(Records from a collection)
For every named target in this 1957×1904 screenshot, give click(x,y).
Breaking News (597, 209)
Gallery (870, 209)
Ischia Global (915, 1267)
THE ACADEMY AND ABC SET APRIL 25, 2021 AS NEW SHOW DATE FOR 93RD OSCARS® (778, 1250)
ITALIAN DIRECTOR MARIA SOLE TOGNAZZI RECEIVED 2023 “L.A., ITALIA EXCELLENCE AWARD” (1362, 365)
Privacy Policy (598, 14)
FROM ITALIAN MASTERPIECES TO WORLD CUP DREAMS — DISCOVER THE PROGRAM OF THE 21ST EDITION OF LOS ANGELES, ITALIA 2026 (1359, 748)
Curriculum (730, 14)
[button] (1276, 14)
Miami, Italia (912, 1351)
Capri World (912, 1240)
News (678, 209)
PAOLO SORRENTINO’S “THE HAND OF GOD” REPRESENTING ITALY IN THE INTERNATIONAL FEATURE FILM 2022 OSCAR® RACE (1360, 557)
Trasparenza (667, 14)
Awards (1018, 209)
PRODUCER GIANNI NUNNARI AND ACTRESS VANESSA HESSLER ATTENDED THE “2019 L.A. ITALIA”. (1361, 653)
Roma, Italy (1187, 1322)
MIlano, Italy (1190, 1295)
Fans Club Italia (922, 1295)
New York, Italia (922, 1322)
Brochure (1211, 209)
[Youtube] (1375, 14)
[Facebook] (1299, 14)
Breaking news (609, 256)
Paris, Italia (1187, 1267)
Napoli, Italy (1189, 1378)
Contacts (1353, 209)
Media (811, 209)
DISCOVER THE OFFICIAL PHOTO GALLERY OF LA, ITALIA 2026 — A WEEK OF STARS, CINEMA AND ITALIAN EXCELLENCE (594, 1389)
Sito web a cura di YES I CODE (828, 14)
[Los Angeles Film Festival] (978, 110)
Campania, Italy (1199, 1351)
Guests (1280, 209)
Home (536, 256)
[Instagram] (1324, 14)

- _Description of the task_:
Every entry must be duplicated exactly as it stands.

- _The answer_:
For every named target in this 1957×1904 screenshot, give click(x,y).
Breaking News (597, 209)
Gallery (870, 209)
Ischia Global (915, 1267)
THE ACADEMY AND ABC SET APRIL 25, 2021 AS NEW SHOW DATE FOR 93RD OSCARS® (778, 1250)
ITALIAN DIRECTOR MARIA SOLE TOGNAZZI RECEIVED 2023 “L.A., ITALIA EXCELLENCE AWARD” (1362, 365)
Privacy Policy (598, 14)
FROM ITALIAN MASTERPIECES TO WORLD CUP DREAMS — DISCOVER THE PROGRAM OF THE 21ST EDITION OF LOS ANGELES, ITALIA 2026 (1359, 748)
Curriculum (730, 14)
[button] (1276, 14)
Miami, Italia (912, 1351)
Capri World (912, 1240)
News (678, 209)
PAOLO SORRENTINO’S “THE HAND OF GOD” REPRESENTING ITALY IN THE INTERNATIONAL FEATURE FILM 2022 OSCAR® RACE (1360, 557)
Trasparenza (667, 14)
Awards (1018, 209)
PRODUCER GIANNI NUNNARI AND ACTRESS VANESSA HESSLER ATTENDED THE “2019 L.A. ITALIA”. (1361, 653)
Roma, Italy (1187, 1322)
MIlano, Italy (1190, 1295)
Fans Club Italia (922, 1295)
New York, Italia (922, 1322)
Brochure (1211, 209)
[Youtube] (1375, 14)
[Facebook] (1299, 14)
Breaking news (609, 256)
Paris, Italia (1187, 1267)
Napoli, Italy (1189, 1378)
Contacts (1353, 209)
Media (811, 209)
DISCOVER THE OFFICIAL PHOTO GALLERY OF LA, ITALIA 2026 — A WEEK OF STARS, CINEMA AND ITALIAN EXCELLENCE (594, 1389)
Sito web a cura di YES I CODE (828, 14)
[Los Angeles Film Festival] (978, 110)
Campania, Italy (1199, 1351)
Guests (1280, 209)
Home (536, 256)
[Instagram] (1324, 14)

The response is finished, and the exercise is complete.